Crumbs, that takes me back.

I used to keep a bottle of intensifier and a bottle of bleach in the darkroom. The first for underexposed negatives and the second to "brighten up" flat prints. Now I just have to press a few buttons to get greater control! :naughty: :coat:
 
Never used either chem but I guess I have a neg or two that would benefit .

Maybe I’ll add to my wishlist for when I next but film , paper and other chems.

Going on some of the comments above, I’m kinda presuming that these intensifiers and reducers last forever even after being opened?
 
That depends. Farmer's reducer (which is what I have in a 1960s pack) makes up to give two different solutions. When mixed together, you have around 30 minutes (from memory). One is potassium ferricyanide - I don't know if that's now banned.
 
Never used either chem but I guess I have a neg or two that would benefit .

Maybe I’ll add to my wishlist for when I next but film , paper and other chems.

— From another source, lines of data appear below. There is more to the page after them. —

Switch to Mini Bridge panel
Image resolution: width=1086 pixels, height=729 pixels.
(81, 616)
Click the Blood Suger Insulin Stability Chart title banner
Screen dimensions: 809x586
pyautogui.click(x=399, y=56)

Going on some of the comments above, I’m kinda presuming that these intensifiers and reducers last forever even after being opened?
The pack of chrome intensifier I have you mix from two powders. The current ones I can see are in liquid form which is slightly less risky as inhaling powdered chromium 6 salts is NOT GOOD. Once in liquid form they should be long lasting. Reducers however are mix and use, as powders have a long life and a moderate life as two part solutions . Potassium ferricyanide is still readily available and used for cyanotypes, despite having cyanide in the name it has low toxicity but is a little irritant, in fact it has an E number E536 and is used as an anti-caking agent in salt, just don't mix it with strong acids.
 
So we can use coffee to develop films, and if we overdo it, use salt as a reducer :D
 
Got some scanned, the additional handling has added some blemishes, a few scratches and some dense spots. At least have scannable pictures, how well they will make wet prints will have to see.